• **THE DATA**:
══════

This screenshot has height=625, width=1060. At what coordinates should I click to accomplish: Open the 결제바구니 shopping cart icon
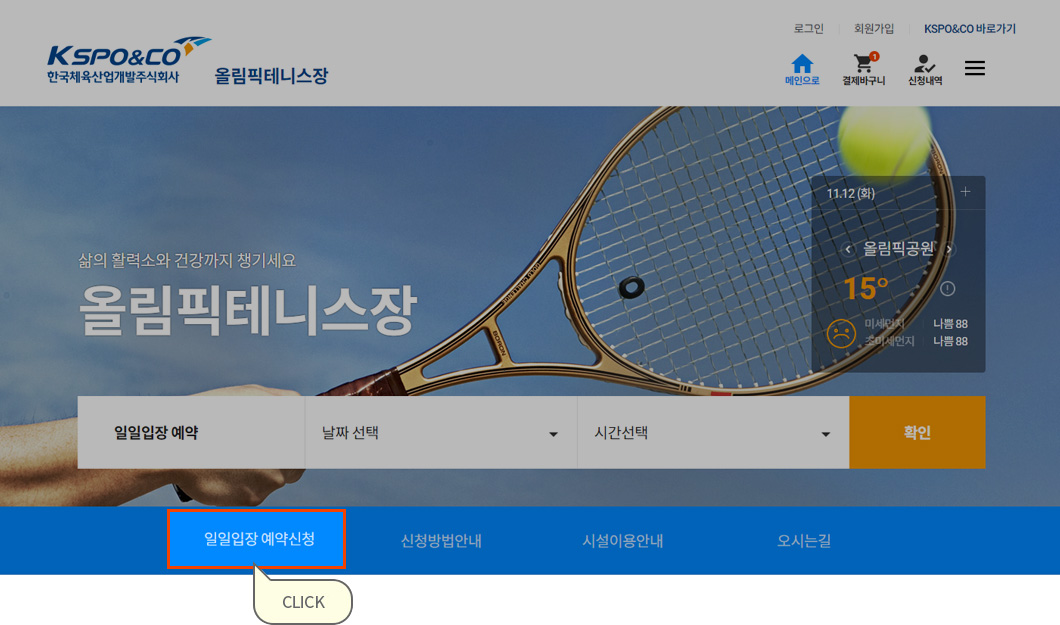tap(863, 70)
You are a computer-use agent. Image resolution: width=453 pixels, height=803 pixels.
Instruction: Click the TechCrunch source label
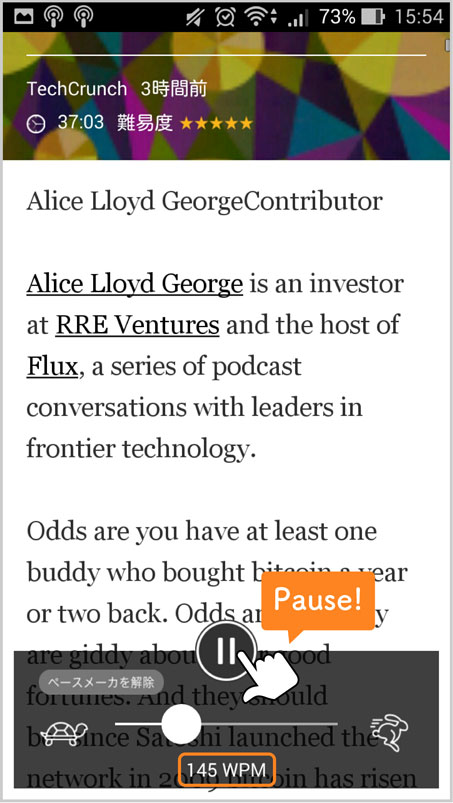pos(77,89)
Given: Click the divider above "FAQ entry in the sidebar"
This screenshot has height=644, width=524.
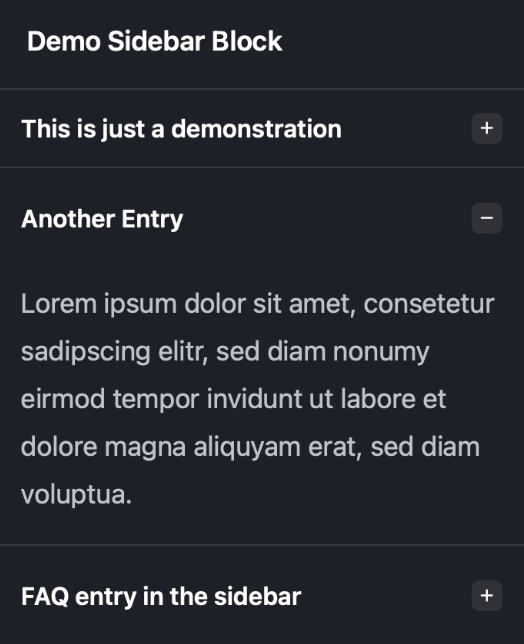Looking at the screenshot, I should click(262, 545).
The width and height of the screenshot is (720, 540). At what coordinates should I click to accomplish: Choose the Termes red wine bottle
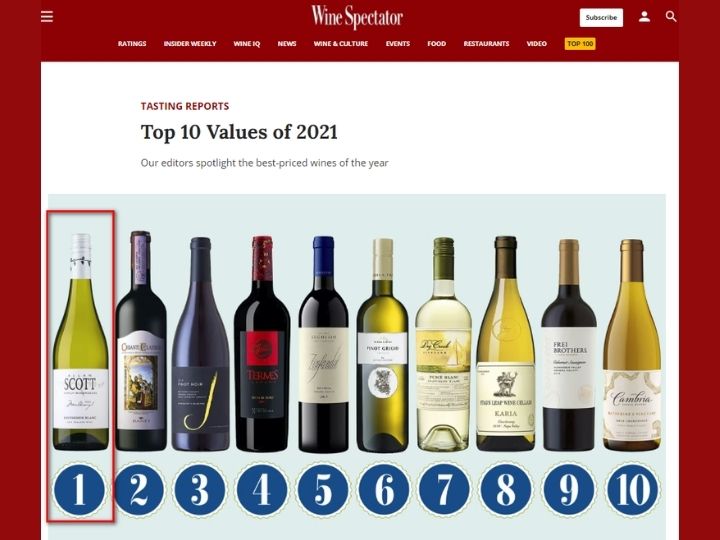tap(262, 344)
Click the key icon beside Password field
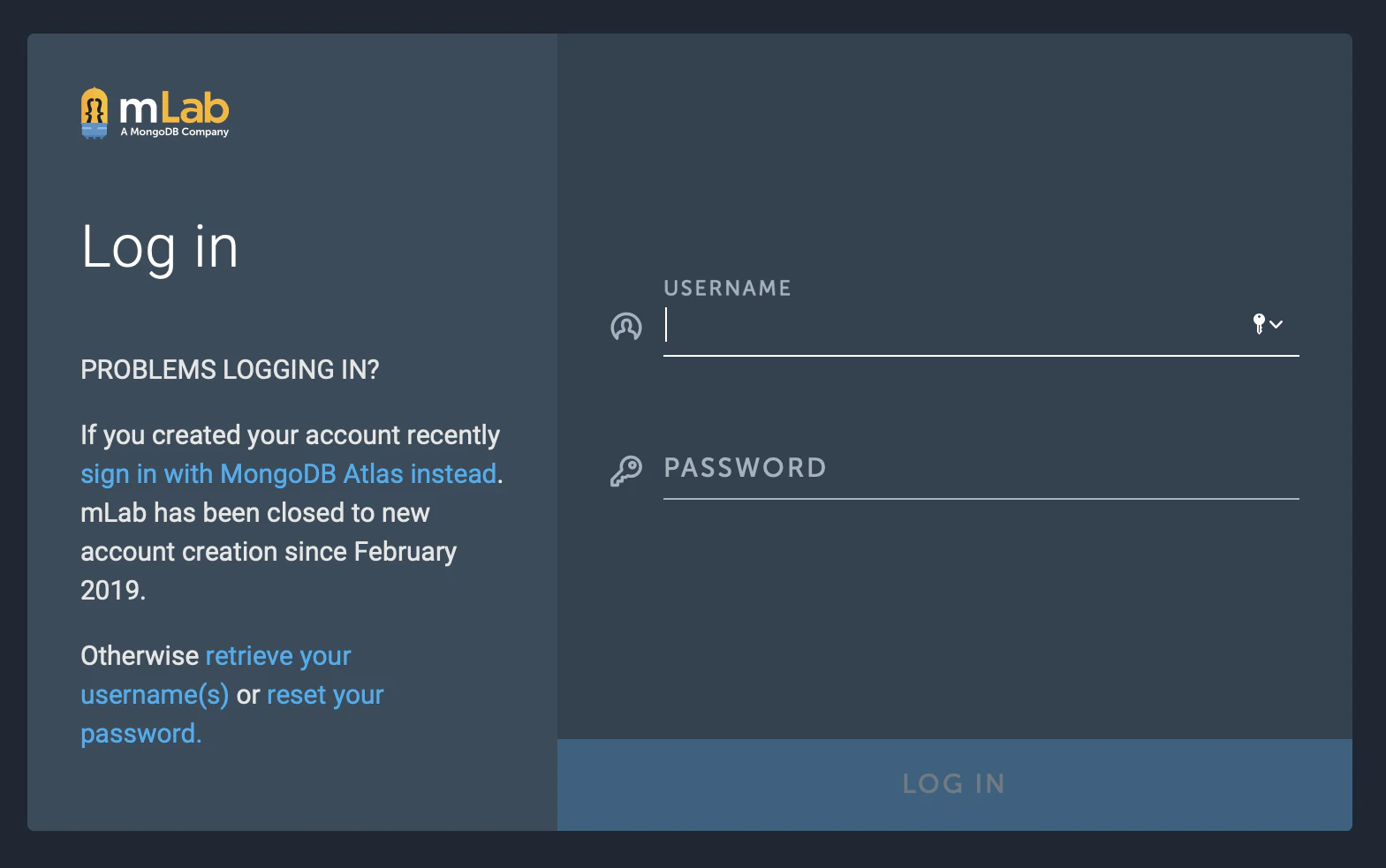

══════

• **YOUR TASK**:
After locating the line with "You are a computer-use", transcribe it and the rest of the data above exactly as written, without any picture.

• **RESPONSE**:
You are a computer-use agent. Image resolution: width=453 pixels, height=803 pixels.
Instruction: Click the TechCrunch source label
pos(77,89)
Given: Click the divider above "FAQ entry in the sidebar"
This screenshot has height=644, width=524.
Looking at the screenshot, I should click(262, 545).
The width and height of the screenshot is (720, 540). At what coordinates should I click to accomplish: Choose the Termes red wine bottle
tap(262, 344)
Click the key icon beside Password field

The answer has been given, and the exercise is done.